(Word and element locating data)

-------------------------

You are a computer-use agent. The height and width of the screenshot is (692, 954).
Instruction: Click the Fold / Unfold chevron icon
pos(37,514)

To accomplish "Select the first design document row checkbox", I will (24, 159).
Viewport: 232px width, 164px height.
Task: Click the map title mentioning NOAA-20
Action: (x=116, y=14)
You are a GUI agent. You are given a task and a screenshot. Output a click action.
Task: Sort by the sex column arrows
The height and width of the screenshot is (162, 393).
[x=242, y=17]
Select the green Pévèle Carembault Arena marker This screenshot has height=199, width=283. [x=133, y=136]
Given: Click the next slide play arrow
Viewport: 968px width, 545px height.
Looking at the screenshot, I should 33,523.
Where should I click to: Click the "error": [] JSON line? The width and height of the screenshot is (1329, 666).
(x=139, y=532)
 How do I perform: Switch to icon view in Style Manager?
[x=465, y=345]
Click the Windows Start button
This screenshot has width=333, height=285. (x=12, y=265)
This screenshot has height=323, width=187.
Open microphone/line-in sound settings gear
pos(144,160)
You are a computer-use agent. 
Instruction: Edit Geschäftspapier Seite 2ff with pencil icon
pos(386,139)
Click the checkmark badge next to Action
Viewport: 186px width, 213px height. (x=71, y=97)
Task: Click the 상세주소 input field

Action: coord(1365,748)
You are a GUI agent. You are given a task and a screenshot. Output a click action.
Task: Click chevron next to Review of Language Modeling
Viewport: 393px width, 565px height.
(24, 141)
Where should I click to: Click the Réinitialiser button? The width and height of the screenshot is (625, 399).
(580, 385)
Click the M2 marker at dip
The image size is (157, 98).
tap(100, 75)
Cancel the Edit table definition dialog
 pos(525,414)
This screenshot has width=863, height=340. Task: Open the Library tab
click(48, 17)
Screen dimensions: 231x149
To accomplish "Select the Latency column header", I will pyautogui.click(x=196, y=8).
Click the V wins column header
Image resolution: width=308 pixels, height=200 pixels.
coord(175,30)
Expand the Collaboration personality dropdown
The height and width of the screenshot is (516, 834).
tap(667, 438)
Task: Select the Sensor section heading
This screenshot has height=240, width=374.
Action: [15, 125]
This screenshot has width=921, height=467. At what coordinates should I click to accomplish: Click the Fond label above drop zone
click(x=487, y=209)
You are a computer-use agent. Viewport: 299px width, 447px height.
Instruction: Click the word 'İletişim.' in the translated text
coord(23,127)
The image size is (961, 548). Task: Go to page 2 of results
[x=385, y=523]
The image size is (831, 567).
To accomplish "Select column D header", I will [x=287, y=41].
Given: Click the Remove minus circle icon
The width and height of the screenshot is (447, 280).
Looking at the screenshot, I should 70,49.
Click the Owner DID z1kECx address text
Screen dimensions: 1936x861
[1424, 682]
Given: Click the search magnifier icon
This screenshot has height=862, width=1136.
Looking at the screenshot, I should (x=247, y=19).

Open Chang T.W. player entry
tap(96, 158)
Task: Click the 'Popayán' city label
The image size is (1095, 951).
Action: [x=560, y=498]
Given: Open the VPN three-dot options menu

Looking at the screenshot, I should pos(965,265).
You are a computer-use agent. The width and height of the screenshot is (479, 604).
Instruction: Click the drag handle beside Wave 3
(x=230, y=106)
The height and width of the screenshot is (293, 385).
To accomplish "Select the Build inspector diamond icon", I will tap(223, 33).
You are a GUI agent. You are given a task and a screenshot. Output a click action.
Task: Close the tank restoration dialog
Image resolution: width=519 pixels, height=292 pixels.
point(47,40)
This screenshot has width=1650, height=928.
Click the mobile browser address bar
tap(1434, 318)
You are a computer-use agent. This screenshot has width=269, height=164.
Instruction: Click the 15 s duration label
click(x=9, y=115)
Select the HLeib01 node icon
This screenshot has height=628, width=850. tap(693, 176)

-------------------------

▶ [TASK DETAILS]
Rewrite the rows from the line with "Cancel the Edit table definition dialog" up to and including the line with "will [x=287, y=41]." as a JSON list of strings, one string per line, skipping blank lines.

▶ [SOLUTION FOR THIS PROBLEM]
[
  "Cancel the Edit table definition dialog",
  " pos(525,414)",
  "This screenshot has width=863, height=340. Task: Open the Library tab",
  "click(48, 17)",
  "Screen dimensions: 231x149",
  "To accomplish \"Select the Latency column header\", I will pyautogui.click(x=196, y=8).",
  "Click the V wins column header",
  "Image resolution: width=308 pixels, height=200 pixels.",
  "coord(175,30)",
  "Expand the Collaboration personality dropdown",
  "The height and width of the screenshot is (516, 834).",
  "tap(667, 438)",
  "Task: Select the Sensor section heading",
  "This screenshot has height=240, width=374.",
  "Action: [15, 125]",
  "This screenshot has width=921, height=467. At what coordinates should I click to accomplish: Click the Fond label above drop zone",
  "click(x=487, y=209)",
  "You are a computer-use agent. Viewport: 299px width, 447px height.",
  "Instruction: Click the word 'İletişim.' in the translated text",
  "coord(23,127)",
  "The image size is (961, 548). Task: Go to page 2 of results",
  "[x=385, y=523]",
  "The image size is (831, 567).",
  "To accomplish \"Select column D header\", I will [x=287, y=41]."
]